CHAP 9 : BACK IN TIME

1.5K 188 1
                                    

"Hey bangun, hey bangunlah..."

Kedua netra kelam itu perlahan mengerjap, sayup-sayup ia mendengar suara yang berusaha membangunkannya pun dengan goncangan pelan ditubuhnya. Ketika mata itu akhirnya terbuka, dapat dilihatnya dengan jelas seorang gadis kecil yang berusaha membangunkannya. Seorang gadis kecil dengan mata bulat bernetra..jingga??

Jisoo terkesikap, berusaha bangkit dengan cepat. Gadis itu bergeser menjauh, kali ini telah tersadar sepenuhnya.
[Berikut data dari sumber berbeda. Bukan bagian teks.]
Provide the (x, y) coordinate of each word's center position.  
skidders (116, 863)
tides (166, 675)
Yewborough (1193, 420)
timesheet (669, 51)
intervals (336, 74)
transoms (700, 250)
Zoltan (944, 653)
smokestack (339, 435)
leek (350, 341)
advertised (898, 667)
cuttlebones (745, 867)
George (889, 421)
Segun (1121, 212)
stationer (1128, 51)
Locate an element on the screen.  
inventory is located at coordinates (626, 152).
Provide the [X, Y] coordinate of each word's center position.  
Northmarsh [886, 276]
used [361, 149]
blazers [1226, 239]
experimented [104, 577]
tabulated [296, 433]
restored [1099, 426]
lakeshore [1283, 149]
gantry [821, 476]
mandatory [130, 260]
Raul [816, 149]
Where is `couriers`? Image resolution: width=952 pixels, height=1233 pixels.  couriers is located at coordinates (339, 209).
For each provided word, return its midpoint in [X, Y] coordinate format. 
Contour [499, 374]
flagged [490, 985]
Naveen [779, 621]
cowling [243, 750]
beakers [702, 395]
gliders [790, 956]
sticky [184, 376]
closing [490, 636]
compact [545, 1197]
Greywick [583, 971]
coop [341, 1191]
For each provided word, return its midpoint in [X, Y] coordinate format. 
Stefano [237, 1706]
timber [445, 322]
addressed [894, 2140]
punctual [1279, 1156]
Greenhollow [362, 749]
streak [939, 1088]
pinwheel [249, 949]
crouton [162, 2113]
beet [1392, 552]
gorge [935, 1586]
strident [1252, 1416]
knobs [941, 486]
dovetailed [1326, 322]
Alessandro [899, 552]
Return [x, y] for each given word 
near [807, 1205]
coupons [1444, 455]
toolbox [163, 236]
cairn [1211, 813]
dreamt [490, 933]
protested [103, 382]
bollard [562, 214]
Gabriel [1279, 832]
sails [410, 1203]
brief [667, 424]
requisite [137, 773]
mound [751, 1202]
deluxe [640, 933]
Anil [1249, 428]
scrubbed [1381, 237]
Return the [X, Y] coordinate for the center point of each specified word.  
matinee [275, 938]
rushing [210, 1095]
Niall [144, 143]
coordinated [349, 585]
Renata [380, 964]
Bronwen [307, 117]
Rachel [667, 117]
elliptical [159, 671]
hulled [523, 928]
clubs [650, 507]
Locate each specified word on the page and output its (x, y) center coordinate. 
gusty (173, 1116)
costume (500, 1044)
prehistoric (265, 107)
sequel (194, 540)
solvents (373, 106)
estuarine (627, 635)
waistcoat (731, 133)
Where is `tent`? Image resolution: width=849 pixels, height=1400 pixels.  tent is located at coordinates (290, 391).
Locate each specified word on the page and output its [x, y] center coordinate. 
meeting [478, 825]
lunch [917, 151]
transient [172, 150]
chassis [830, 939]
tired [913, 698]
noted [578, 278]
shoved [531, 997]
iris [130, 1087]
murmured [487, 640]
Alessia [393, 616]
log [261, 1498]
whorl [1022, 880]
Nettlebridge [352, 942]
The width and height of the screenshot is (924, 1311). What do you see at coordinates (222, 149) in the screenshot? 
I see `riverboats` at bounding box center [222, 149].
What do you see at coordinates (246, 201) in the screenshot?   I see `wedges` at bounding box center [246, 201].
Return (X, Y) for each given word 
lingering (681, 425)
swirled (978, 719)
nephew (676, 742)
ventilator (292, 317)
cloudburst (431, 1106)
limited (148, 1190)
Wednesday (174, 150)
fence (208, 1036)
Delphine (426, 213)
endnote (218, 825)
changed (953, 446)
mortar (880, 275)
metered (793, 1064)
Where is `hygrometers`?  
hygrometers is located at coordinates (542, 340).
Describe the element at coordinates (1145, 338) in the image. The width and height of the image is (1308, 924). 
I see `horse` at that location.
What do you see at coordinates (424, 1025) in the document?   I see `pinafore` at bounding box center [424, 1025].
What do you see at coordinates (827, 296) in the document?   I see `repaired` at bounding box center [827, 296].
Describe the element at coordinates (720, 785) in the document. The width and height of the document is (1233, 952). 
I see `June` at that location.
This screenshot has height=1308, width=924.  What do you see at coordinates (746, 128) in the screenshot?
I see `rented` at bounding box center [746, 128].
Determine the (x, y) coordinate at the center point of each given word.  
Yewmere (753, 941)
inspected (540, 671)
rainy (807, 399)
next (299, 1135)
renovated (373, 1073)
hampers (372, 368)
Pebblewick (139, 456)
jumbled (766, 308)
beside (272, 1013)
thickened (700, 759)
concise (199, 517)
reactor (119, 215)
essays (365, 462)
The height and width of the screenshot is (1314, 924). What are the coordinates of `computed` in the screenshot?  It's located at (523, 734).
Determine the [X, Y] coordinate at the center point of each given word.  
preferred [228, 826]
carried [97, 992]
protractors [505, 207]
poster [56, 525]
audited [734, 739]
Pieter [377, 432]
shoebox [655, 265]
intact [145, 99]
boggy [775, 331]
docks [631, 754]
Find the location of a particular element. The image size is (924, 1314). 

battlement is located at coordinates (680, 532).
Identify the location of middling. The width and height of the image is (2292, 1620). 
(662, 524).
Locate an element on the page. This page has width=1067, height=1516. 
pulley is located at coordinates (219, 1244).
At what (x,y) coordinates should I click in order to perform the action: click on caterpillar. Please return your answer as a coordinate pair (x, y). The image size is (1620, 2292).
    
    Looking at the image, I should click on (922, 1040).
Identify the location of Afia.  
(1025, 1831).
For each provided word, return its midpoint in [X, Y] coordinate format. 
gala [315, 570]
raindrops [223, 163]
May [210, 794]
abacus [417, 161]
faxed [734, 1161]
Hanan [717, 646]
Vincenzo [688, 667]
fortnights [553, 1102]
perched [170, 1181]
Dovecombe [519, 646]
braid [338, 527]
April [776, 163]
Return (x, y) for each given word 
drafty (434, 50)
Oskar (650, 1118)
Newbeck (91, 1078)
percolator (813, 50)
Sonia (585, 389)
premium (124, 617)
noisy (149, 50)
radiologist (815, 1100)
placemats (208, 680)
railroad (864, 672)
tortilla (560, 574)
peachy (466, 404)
Diperhatikannya gadis kecil di hadapannya kini.

Seorang anak kecil berkisar 10 tahunan dengan bola mata berwarna jingga cerah, mengenakan sebuah gaun hitam polos dengan rambut ikal hitam dikuncir dua pun dengan kulit putih pucatnya yang begitu kontras dengan gaun yang ia kenakan.

Anak kecil itu berjongkok di hadapannya, memandangnya dengan kedua mata bulat polosnya, seolah menunggu reaksinya. Kepala gadis itu secara tiba-tiba terasa begitu sakit, kepingan demi kepingan memorinya dengan cepat berputar terus-menerus. Bagaikan kilasan kaset film yang berputar dengan cepat. Hingga akhirnya semua kepingan itu menjadi satu. Membuatnya mengingat semua yang telah terjadi pada dirinya.

Bukankah aku sudah meninggal?.....

"Benar kau sudah meninggal.."

Jisoo tak bisa menutupi keterkejutannya mana kala anak kecil di hadapannya ini bergumam pelan seolah membaca pikirannya. Jisoo perlahan memindai sekitar, dan yang dilihatnya hanya sebuah ruangan kosong dengan warna putih yang menutupinya, seolah ia berada di dalam sebuah kotak putih yang sangat luas tak berujung.

"Siapa kau?"

Anak kecil dihadapannya ini hanya memandang datar. "Aku bukan siapa-siapa.." Anak kecil itu kemudian bangkit, merapikan gaun hitam selututnya dengan pelan.

"Siapa kau?! Aku sedang tidak bercanda." Jisoo meninggikan suaranya, merasa kesal karena anak kecil di hadapannya ini seperti mempermainkannya.

"Dasar manusia..apakah perkataanku kurang jelas? Aku bukan siapa-siapa.
Bukankah disana juga terdapat banyak istilah tak bernama, unknown, onbekend, unbekannte..sepertinya kalian memiliki banyak istilah untuk itu."

Anak kecil itu memutar kedua netra jingganya bosan, berkacak pinggang dan mendengus pelan malas-malasan.

"Bukankah aku sudah meninggal? Lalu dimana aku sekarang? Dan kau..siapa kau!? Apa yang terjadi padaku?"

Jisoo berucap frustasi, pikirannya terasa begitu kacau. Secara tiba-tiba berada dalam ruangan putih yang misterius pun dengan anak kecil bermata jingga yang aneh.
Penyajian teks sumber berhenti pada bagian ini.